### TASK REQUIREMENTS:
A - Sum up the blog post about the RAF in two sentences.
B - According to the blog post about the RAF, who are the only three RAF prisoners still held in Germany?
C - From the blog post about the RAF, print the passage between "There's a good" and "ideology in itself.", inclusive.

### TEXT:
Monday, June 4, 2007

Terrorism, the old-fashioned kind

There's a good slideshow (with German captions) summarizing the history of the Rote-Armee-Fraktion (RAF), aka, the "Baader-Meinhof gang", Germany's best-known domestic terrorist group from 1970-1998, in Die Opfer, die Täter, der Terror Süddeutsche Zeitung 01.06.07.   The RAF is a good reminder that "terrorism" is a technique of violence and warfare, not a movement or an ideology in itself.

The RAF is getting retrospective stories in the German press for several reasons: the 40th anniversary of
the death of Benno Ohnesorg, killed by police in a demonstration in (West) Berlin against the visiting Shah of Iran on 06/03/67, a key event in the growth of radical protest in Germany; the 30th anniversary of 1977's "German Autumn" series of RAF attacks, which were hyped hysterically by the outlets of the rightwing Springer press; the release from prison of Brigitte Mohnhaupt in March of this year after more than two decades; and, the public discussion of the possible release from pirson of Christian Klar, about whose conviction new questions have recently become public in Der Spiegel about possible prosecutorial misconduct.

Klar, along with
Birgit Hogefeld and Eva Haule-Frimpong, are the only three remaining RAF prisoners in Germany.

The group
formally dissolved itself in 1998.

### MATERIAL:

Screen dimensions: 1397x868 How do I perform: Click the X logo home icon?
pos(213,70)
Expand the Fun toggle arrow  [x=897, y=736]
* * *
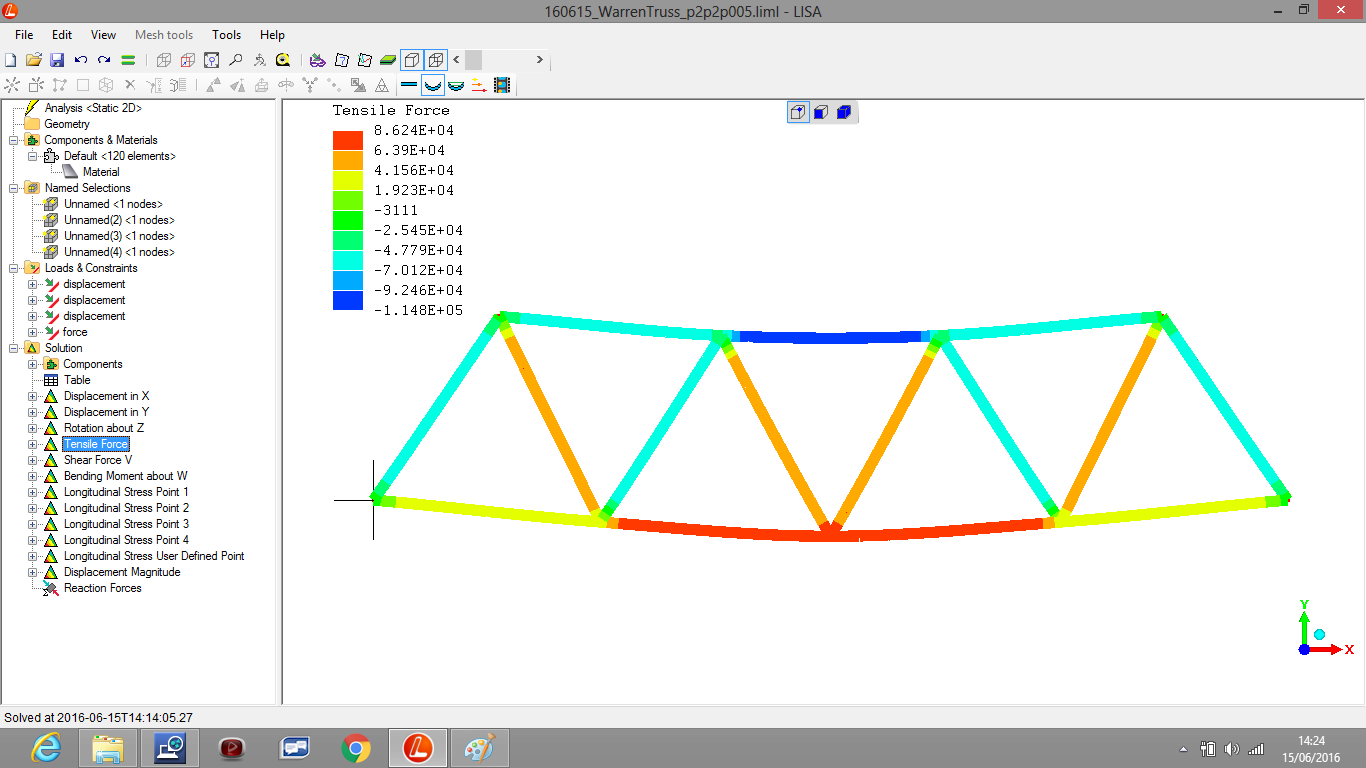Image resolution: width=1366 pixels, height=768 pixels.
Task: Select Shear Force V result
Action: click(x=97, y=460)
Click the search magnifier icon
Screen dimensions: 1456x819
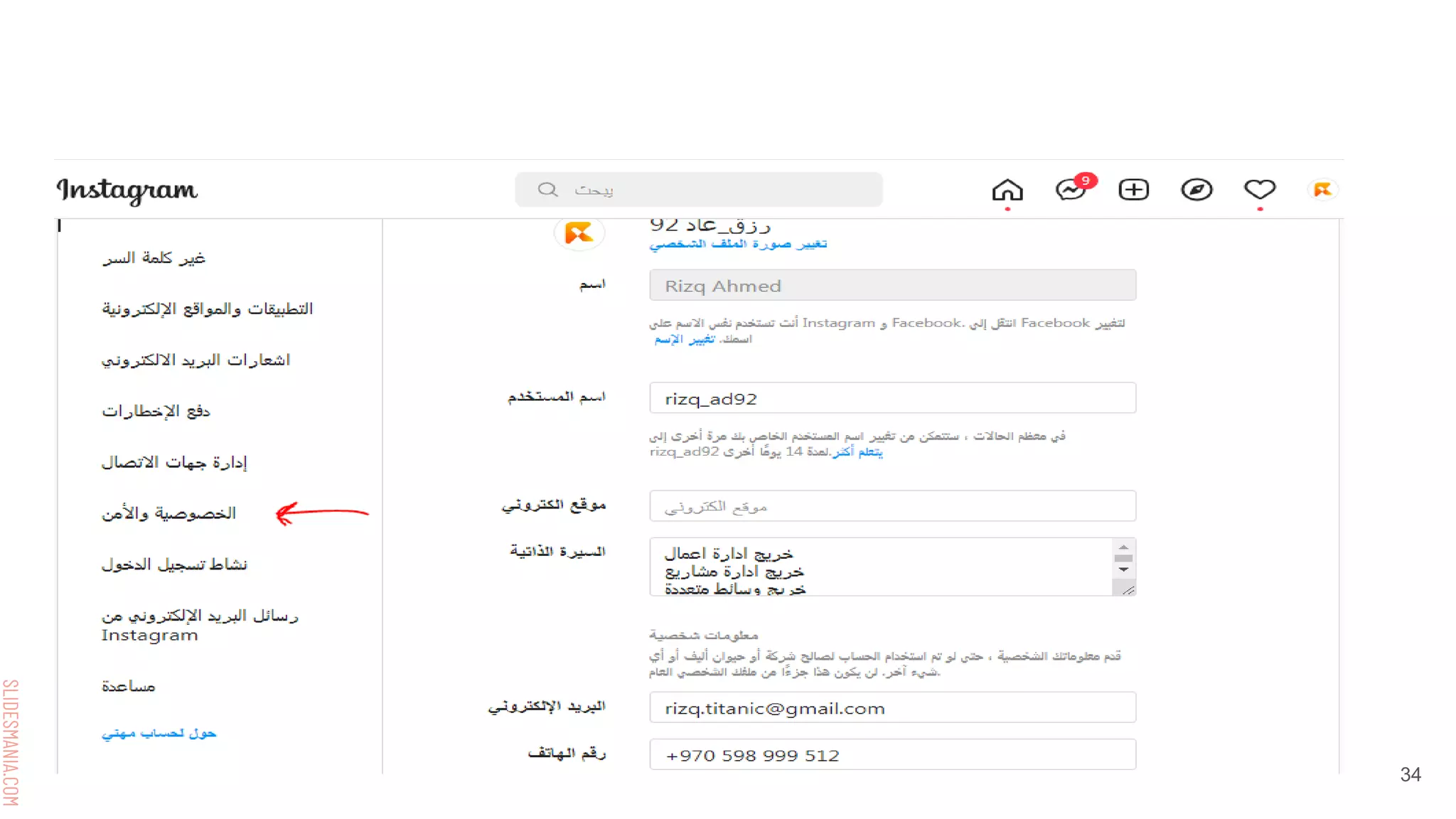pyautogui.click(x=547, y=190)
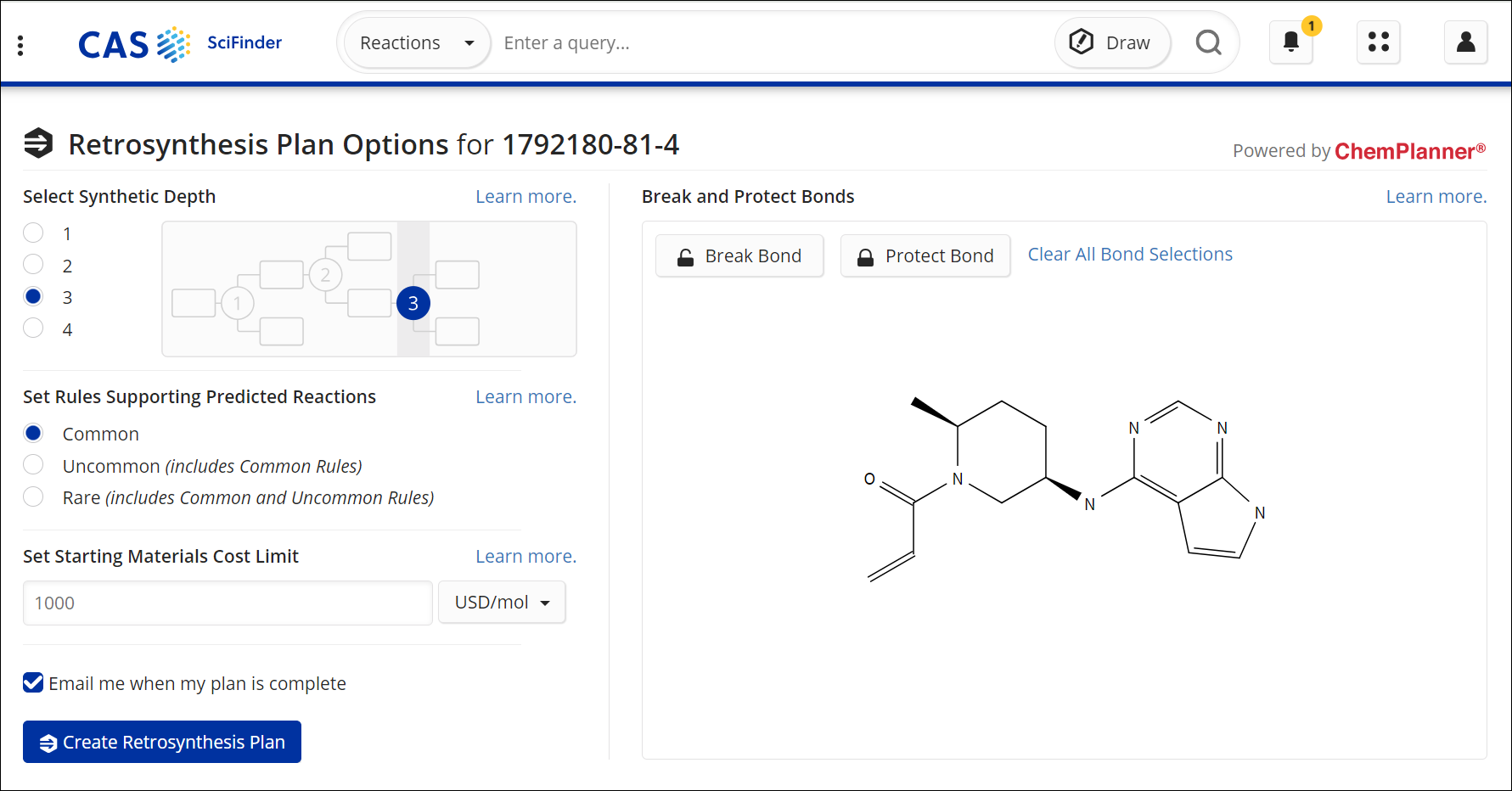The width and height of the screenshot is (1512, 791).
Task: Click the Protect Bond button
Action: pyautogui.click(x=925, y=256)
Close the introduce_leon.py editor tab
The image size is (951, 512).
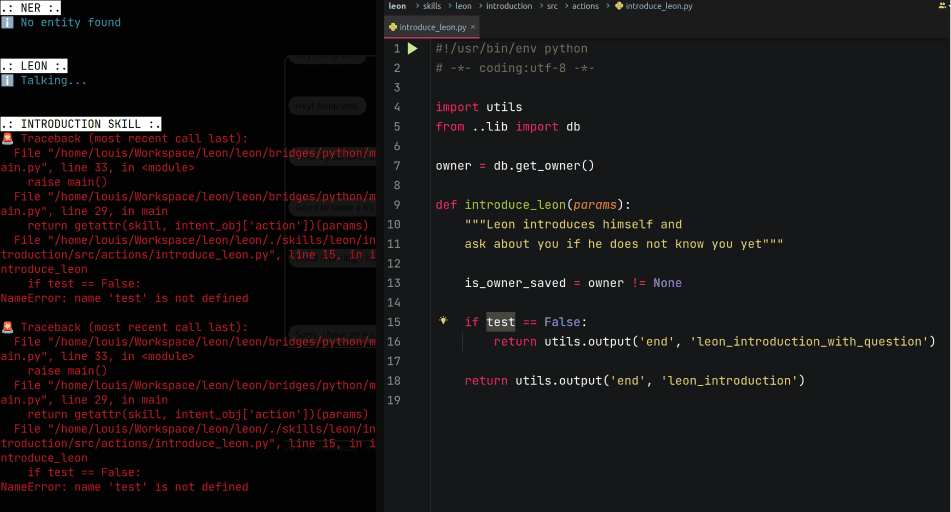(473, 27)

### COMPLETE ANSWERS:
A - The post recommends a German slideshow on the history of the RAF, Germany's best-known domestic terrorist group from 1970 to 1998. It says the group shows that terrorism is a technique of violence and warfare rather than a movement or ideology, and it lists why the German press is revisiting the RAF: anniversaries of Benno Ohnesorg's death and the 1977 "German Autumn," Brigitte Mohnhaupt's release from prison, and debate over freeing Christian Klar.

B - Christian Klar, Birgit Hogefeld, and Eva Haule-Frimpong.

C -
There's a good slideshow (with German captions) summarizing the history of the Rote-Armee-Fraktion (RAF), aka, the "Baader-Meinhof gang", Germany's best-known domestic terrorist group from 1970-1998, in Die Opfer, die Täter, der Terror Süddeutsche Zeitung 01.06.07.   The RAF is a good reminder that "terrorism" is a technique of violence and warfare, not a movement or an ideology in itself.